§ What is being asked
Retype each line of the listing. Do not alter anything.

§ Data provided
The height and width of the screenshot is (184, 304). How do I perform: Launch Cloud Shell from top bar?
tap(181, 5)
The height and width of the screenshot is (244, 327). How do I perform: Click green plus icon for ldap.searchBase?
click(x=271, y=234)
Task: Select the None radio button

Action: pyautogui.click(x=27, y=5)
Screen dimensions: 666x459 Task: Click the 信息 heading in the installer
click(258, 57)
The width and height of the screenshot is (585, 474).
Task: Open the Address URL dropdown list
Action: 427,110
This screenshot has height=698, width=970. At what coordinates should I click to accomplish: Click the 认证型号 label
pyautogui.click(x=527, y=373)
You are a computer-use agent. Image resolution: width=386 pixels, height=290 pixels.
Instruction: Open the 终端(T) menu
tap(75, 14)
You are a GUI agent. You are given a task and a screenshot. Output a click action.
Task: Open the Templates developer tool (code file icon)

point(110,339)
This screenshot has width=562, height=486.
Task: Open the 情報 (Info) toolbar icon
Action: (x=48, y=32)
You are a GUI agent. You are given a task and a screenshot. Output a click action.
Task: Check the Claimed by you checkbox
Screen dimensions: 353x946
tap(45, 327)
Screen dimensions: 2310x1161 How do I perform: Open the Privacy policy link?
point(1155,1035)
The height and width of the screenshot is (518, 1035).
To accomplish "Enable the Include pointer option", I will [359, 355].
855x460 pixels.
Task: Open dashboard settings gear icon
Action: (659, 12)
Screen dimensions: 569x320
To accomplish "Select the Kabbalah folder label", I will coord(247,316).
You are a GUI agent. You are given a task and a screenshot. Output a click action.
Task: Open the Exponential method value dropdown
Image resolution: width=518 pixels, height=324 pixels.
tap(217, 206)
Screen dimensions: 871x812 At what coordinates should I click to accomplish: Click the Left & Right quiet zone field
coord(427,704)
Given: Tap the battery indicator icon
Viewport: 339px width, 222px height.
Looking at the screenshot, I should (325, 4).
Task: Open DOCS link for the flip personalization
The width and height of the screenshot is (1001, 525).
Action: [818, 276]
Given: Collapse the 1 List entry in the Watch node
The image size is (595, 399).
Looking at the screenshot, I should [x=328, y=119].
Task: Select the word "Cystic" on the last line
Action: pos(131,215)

§ Answer space
The height and width of the screenshot is (184, 304). How do I perform: Launch Cloud Shell from top bar?
tap(181, 5)
The height and width of the screenshot is (244, 327). How do I perform: Click green plus icon for ldap.searchBase?
click(x=271, y=234)
Task: Select the None radio button

Action: pyautogui.click(x=27, y=5)
Screen dimensions: 666x459 Task: Click the 信息 heading in the installer
click(258, 57)
The width and height of the screenshot is (585, 474).
Task: Open the Address URL dropdown list
Action: 427,110
This screenshot has height=698, width=970. At what coordinates should I click to accomplish: Click the 认证型号 label
pyautogui.click(x=527, y=373)
You are a computer-use agent. Image resolution: width=386 pixels, height=290 pixels.
Instruction: Open the 终端(T) menu
tap(75, 14)
You are a GUI agent. You are given a task and a screenshot. Output a click action.
Task: Open the Templates developer tool (code file icon)

point(110,339)
This screenshot has width=562, height=486.
Task: Open the 情報 (Info) toolbar icon
Action: (x=48, y=32)
You are a GUI agent. You are given a task and a screenshot. Output a click action.
Task: Check the Claimed by you checkbox
Screen dimensions: 353x946
tap(45, 327)
Screen dimensions: 2310x1161 How do I perform: Open the Privacy policy link?
point(1155,1035)
The height and width of the screenshot is (518, 1035).
To accomplish "Enable the Include pointer option", I will [359, 355].
855x460 pixels.
Task: Open dashboard settings gear icon
Action: (659, 12)
Screen dimensions: 569x320
To accomplish "Select the Kabbalah folder label", I will coord(247,316).
You are a GUI agent. You are given a task and a screenshot. Output a click action.
Task: Open the Exponential method value dropdown
Image resolution: width=518 pixels, height=324 pixels.
tap(217, 206)
Screen dimensions: 871x812 At what coordinates should I click to accomplish: Click the Left & Right quiet zone field
coord(427,704)
Given: Tap the battery indicator icon
Viewport: 339px width, 222px height.
Looking at the screenshot, I should (325, 4).
Task: Open DOCS link for the flip personalization
The width and height of the screenshot is (1001, 525).
Action: [818, 276]
Given: Collapse the 1 List entry in the Watch node
The image size is (595, 399).
Looking at the screenshot, I should [x=328, y=119].
Task: Select the word "Cystic" on the last line
Action: pos(131,215)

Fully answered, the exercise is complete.